------ EXERCISE MATERIALS
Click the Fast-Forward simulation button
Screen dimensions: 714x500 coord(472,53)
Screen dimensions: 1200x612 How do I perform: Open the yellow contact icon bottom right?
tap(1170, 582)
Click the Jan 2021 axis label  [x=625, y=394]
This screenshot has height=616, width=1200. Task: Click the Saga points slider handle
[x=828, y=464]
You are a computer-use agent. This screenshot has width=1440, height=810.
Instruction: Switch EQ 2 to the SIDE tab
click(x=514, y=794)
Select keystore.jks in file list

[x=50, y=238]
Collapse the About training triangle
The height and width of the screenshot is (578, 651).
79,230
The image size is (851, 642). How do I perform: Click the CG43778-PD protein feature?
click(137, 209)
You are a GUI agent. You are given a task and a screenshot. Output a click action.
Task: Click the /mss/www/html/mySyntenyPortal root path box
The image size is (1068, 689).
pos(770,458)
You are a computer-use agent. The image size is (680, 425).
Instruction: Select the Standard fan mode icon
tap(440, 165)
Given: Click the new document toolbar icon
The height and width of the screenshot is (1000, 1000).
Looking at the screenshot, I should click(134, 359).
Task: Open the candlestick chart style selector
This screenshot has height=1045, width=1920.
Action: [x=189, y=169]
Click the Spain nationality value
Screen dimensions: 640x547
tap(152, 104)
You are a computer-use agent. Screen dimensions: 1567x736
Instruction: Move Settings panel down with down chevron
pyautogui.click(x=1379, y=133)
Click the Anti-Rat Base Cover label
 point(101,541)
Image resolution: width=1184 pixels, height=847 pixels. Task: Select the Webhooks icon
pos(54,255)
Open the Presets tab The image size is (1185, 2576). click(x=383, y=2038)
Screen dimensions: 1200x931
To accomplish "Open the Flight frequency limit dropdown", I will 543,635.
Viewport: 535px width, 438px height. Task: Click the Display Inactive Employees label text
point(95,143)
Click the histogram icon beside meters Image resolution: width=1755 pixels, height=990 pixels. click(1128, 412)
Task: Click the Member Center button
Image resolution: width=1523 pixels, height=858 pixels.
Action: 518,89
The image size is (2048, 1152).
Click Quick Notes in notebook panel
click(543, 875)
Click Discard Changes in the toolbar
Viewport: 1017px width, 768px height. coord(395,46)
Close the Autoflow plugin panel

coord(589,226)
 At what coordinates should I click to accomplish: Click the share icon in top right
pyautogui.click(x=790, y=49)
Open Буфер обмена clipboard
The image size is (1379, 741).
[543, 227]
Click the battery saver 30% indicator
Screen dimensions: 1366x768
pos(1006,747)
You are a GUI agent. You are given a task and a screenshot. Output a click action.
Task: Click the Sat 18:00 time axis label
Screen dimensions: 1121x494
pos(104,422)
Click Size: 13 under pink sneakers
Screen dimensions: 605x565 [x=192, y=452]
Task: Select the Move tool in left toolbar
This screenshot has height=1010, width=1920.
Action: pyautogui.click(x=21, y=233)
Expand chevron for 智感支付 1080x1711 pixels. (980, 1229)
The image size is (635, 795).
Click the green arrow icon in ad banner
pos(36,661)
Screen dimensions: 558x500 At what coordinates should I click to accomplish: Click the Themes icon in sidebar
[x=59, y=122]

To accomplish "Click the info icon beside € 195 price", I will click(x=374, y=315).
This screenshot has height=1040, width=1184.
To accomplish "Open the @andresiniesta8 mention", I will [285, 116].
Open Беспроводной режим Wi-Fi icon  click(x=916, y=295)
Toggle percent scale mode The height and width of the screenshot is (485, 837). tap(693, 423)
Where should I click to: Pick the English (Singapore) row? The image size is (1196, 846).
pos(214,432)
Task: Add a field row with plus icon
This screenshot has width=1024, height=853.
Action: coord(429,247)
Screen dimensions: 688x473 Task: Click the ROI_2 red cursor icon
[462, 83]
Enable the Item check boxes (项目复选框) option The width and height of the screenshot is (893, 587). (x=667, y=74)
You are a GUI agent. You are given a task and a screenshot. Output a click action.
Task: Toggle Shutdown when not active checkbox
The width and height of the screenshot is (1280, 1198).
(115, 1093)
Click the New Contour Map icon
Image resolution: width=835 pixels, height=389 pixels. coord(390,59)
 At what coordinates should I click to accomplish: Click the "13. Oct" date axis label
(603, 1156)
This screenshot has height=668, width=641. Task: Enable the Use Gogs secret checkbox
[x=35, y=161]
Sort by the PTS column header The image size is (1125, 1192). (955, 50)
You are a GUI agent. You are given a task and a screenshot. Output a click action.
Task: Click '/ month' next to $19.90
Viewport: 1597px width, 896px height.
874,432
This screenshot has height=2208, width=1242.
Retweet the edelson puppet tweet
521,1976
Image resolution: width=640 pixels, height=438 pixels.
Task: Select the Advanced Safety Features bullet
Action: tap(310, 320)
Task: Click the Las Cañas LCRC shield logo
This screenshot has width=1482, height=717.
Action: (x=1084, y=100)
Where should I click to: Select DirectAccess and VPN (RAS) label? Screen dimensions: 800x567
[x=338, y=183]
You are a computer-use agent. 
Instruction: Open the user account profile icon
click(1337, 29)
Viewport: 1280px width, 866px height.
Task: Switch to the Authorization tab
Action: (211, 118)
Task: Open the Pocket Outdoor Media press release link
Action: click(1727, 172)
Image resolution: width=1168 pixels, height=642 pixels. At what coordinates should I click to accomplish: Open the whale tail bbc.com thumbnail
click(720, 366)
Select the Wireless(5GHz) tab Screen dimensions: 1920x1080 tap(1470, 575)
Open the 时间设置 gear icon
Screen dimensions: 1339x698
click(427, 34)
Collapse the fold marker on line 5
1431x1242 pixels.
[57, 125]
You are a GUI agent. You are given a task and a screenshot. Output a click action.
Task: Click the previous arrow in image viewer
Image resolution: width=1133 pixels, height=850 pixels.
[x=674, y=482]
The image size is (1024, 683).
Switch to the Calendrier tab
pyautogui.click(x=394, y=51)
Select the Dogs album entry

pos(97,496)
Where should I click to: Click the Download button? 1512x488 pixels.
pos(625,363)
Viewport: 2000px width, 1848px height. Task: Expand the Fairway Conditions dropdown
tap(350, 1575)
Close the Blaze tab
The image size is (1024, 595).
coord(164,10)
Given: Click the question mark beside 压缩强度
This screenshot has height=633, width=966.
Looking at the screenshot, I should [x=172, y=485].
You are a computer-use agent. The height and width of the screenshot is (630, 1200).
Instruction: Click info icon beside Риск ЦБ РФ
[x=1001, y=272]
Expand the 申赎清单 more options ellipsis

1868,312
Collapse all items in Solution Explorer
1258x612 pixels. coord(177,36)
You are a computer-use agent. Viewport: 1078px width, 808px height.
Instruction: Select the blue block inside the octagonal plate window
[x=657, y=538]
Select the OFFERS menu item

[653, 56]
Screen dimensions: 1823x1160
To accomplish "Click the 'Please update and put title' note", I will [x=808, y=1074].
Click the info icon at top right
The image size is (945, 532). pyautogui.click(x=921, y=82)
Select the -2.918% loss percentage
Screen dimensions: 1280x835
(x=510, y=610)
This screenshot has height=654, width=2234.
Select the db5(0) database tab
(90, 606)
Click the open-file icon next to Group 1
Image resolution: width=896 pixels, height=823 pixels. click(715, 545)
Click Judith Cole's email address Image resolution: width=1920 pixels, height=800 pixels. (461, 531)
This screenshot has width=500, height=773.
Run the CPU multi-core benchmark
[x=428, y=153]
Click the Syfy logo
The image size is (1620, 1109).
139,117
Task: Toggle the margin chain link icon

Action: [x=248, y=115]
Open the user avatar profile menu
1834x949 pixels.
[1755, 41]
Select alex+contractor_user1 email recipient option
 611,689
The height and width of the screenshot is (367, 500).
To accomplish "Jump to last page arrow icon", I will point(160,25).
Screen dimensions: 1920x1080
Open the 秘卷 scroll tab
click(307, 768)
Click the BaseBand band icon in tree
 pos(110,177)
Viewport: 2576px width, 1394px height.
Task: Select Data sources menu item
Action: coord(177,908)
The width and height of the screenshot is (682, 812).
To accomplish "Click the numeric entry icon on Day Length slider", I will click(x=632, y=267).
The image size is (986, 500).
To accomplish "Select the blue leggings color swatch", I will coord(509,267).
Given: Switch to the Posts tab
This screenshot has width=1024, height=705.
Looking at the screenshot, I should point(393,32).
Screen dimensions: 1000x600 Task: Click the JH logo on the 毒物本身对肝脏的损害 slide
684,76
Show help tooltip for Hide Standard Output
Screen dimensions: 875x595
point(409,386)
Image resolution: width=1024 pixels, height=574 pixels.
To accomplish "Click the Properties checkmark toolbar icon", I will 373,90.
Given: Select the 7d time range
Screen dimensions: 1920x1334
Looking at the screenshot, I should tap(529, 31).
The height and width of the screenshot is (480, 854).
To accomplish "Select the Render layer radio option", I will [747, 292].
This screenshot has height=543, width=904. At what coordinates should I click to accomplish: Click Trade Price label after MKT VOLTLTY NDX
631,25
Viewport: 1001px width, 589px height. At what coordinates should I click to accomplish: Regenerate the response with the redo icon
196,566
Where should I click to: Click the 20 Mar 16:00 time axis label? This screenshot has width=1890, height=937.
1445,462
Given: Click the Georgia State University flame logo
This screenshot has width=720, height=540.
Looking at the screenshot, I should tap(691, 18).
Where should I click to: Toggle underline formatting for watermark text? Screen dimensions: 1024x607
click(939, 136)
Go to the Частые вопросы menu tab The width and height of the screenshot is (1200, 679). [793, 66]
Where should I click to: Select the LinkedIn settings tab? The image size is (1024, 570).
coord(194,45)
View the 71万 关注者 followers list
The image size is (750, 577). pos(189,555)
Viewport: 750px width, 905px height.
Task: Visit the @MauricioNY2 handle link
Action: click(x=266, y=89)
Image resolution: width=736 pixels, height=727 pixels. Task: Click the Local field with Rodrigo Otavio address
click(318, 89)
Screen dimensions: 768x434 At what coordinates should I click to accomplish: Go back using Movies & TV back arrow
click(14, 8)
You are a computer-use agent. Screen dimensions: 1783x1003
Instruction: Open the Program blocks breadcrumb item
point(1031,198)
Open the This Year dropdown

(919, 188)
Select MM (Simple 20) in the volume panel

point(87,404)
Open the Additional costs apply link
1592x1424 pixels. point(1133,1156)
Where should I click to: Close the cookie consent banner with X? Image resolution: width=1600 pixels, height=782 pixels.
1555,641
------------
[WORK ORDER]
Starting with the line that contains "Where should I click to: Close", write out each line through the end of the listing, exactly as it appears, and include nothing else.

[SOLUTION]
Where should I click to: Close the cookie consent banner with X? Image resolution: width=1600 pixels, height=782 pixels.
1555,641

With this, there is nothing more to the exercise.